CONFLICTS OF INTEREST
The ACS has close connections to the mammography industry (39). Five
radiologists have served as ACS presidents, and in its every move, the
ACS promotes the interests of the major manufacturers of mammogram
machines and films, including Siemens, DuPont, General Electric, Eastman
Kodak, and Piker. The mammography industry also conducts research for
the ACS and its grantees, serves on advisory boards, and donates
considerable funds. DuPont also: is a substantial backer of the ACS
Breast Health Awareness Program; sponsors television shows and other
media productions touting mammography; produces advertising,
promotional, and information literature for hospitals, clinics, medical
organizations, and doctors; produces educational films; and, of course,
lobbies Congress for legislation promoting availability of mammography
services. In virtually all its important actions, the ACS has been and
remains strongly linked with the mammography industry, while ignoring or
attacking the development of viable alternatives (39).
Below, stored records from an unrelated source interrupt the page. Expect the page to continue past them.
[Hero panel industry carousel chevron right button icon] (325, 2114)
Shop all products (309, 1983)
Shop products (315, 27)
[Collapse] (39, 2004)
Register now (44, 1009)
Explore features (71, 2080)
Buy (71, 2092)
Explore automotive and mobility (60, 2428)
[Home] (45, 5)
ACS promotion continues to lure women of all ages into mammography
centers, leading them to believe that mammography is their best hope
against breast cancer. A leading Massachusetts newspaper featured a
photograph of two women in their twenties in an ACS advertisement that
promised early detection results in a cure «nearly 100 percent of the
time.» An ACS communications director, questioned by journalist Kate
Dempsey, admitted in an article published by the Massachusetts Women's
Community's journal Cancer, «The ad isn't based on a study. When you
make an advertisement, you just say what you can to get women in the
door. You exaggerate a point. . . . Mammography today is a lucrative
[and] highly competitive business» (39).
NEEDED REFORMS
Mammography is a striking paradigm of the capture of unsuspecting women
by runaway powerful technological and pharmaceutical global industries,
with the complicity of the cancer establishment, particularly the ACS,
and the rollover mainstream media. Promotion of the multibillion dollar
mammography screening industry has also become a diversionary flag
around which legislators and women's product corporations can rally,
protesting how much they care about women, while studiously avoiding any
reference to avoidable risk factors of breast cancer, let alone other
cancers.
Screening mammography should be phased out in favor of annual CBE and
monthly BSE, as an effective, safe, and low-cost alternative, with
diagnostic mammography available when so indicated. Such action is all
the more critical and overdue in view of the still poorly recognized
evidence that screening mammography does not lead to decreased breast
cancer mortality (18, 21, 23).
Networks of CBE and BSE clinics, staffed by trained nurses, should be
established internationally, including in developing nations. These
low-cost clinics would further empower women by providing them with
scientific evidence on breast cancer risk factors and prevention,
information of particular importance in view of the continued high
incidence of breast cancers, with an estimated 192,200 new U.S. cases
predicted for 2001 (47), exceeding the number for any previous years.
The multibillion dollar U.S. insurance and Medicare costs of
mammography, besides those in other nations, should be diverted to
outreach and research on prevention of breast and other cancers and on
other women's health programs.
Acknowledgments -- The comments and advice of Dr. Cornelia Baines and
Maryann Napoli are gratefully acknowledged.